• **Exercise requirements**:
Copy the lines below exactly, from the line containing "What do you see at coordinates (269, 712)" through the line containing "contour-label: 30 is", both included.

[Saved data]
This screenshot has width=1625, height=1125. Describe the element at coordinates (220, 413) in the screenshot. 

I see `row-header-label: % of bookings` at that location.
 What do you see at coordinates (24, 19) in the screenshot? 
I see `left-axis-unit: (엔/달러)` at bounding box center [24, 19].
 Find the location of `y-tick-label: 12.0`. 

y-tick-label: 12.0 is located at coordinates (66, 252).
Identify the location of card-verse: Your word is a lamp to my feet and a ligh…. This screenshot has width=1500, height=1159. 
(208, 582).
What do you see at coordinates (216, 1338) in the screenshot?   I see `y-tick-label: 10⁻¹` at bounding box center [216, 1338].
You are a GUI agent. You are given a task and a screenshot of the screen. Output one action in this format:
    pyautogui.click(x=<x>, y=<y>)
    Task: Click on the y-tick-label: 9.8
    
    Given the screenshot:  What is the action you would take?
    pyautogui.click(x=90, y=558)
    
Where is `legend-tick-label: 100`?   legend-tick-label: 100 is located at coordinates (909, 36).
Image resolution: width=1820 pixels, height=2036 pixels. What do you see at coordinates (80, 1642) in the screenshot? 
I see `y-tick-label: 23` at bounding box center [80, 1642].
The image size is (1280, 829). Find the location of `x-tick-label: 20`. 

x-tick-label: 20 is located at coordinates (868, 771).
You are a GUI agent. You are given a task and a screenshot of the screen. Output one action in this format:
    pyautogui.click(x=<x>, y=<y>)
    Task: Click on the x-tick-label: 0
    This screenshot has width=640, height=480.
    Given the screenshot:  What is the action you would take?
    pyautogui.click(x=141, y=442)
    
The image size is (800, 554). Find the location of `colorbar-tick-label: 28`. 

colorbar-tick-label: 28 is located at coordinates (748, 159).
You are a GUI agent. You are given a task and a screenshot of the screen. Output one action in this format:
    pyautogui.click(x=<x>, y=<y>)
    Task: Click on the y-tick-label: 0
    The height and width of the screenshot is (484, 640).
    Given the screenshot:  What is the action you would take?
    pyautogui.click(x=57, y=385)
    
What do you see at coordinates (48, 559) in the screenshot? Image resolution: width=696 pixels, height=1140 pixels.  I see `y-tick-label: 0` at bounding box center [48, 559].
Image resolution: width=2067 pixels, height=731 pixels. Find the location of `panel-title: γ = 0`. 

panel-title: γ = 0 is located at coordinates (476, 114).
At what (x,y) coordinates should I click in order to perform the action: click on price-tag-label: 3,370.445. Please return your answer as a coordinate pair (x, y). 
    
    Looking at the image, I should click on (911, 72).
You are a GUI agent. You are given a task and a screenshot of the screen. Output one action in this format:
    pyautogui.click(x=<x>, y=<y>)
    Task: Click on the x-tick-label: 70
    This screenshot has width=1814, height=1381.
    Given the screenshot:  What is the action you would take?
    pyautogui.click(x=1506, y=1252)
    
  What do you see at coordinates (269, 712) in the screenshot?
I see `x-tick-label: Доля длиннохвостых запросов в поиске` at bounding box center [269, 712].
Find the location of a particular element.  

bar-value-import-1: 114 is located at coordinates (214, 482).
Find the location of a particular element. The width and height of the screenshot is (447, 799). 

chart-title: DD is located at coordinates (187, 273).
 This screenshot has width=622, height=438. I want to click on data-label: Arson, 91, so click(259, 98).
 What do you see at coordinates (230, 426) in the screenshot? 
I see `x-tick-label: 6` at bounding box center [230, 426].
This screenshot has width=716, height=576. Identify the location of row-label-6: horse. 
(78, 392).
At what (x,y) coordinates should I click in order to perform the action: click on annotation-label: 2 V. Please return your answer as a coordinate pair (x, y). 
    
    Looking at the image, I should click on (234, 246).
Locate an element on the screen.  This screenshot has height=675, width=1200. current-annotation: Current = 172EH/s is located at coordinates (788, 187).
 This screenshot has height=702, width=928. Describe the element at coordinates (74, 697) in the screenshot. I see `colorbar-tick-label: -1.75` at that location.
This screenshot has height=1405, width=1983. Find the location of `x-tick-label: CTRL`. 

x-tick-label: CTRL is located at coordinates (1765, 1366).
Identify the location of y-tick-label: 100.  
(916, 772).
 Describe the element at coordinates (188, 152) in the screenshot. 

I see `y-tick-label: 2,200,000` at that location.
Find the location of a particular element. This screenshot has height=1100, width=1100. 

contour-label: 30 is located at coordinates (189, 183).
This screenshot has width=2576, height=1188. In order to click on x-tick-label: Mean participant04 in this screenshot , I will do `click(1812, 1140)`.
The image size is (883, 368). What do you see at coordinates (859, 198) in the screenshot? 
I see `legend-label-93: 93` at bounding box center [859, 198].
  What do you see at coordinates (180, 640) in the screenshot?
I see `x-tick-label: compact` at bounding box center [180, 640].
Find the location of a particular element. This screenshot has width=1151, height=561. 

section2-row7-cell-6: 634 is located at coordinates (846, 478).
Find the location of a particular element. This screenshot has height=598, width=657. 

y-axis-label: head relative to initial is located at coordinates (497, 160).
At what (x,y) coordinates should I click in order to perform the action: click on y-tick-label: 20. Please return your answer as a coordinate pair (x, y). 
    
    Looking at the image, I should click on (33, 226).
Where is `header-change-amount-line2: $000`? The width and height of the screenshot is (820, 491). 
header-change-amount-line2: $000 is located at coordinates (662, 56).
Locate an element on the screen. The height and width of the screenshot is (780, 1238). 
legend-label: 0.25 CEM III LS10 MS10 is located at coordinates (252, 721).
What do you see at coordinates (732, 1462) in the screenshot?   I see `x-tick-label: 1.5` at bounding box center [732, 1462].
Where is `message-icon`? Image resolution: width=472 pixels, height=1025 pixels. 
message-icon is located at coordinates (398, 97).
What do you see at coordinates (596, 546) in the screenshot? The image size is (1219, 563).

• **Written solution**:
  What do you see at coordinates (269, 712) in the screenshot?
I see `x-tick-label: Доля длиннохвостых запросов в поиске` at bounding box center [269, 712].
Find the location of a particular element.  

bar-value-import-1: 114 is located at coordinates (214, 482).
Find the location of a particular element. The width and height of the screenshot is (447, 799). 

chart-title: DD is located at coordinates (187, 273).
 This screenshot has width=622, height=438. I want to click on data-label: Arson, 91, so click(259, 98).
 What do you see at coordinates (230, 426) in the screenshot? 
I see `x-tick-label: 6` at bounding box center [230, 426].
This screenshot has width=716, height=576. Identify the location of row-label-6: horse. 
(78, 392).
At what (x,y) coordinates should I click in order to perform the action: click on annotation-label: 2 V. Please return your answer as a coordinate pair (x, y). 
    
    Looking at the image, I should click on (234, 246).
Locate an element on the screen.  This screenshot has height=675, width=1200. current-annotation: Current = 172EH/s is located at coordinates (788, 187).
 This screenshot has height=702, width=928. Describe the element at coordinates (74, 697) in the screenshot. I see `colorbar-tick-label: -1.75` at that location.
This screenshot has height=1405, width=1983. Find the location of `x-tick-label: CTRL`. 

x-tick-label: CTRL is located at coordinates (1765, 1366).
Identify the location of y-tick-label: 100.  
(916, 772).
 Describe the element at coordinates (188, 152) in the screenshot. 

I see `y-tick-label: 2,200,000` at that location.
Find the location of a particular element. This screenshot has height=1100, width=1100. 

contour-label: 30 is located at coordinates (189, 183).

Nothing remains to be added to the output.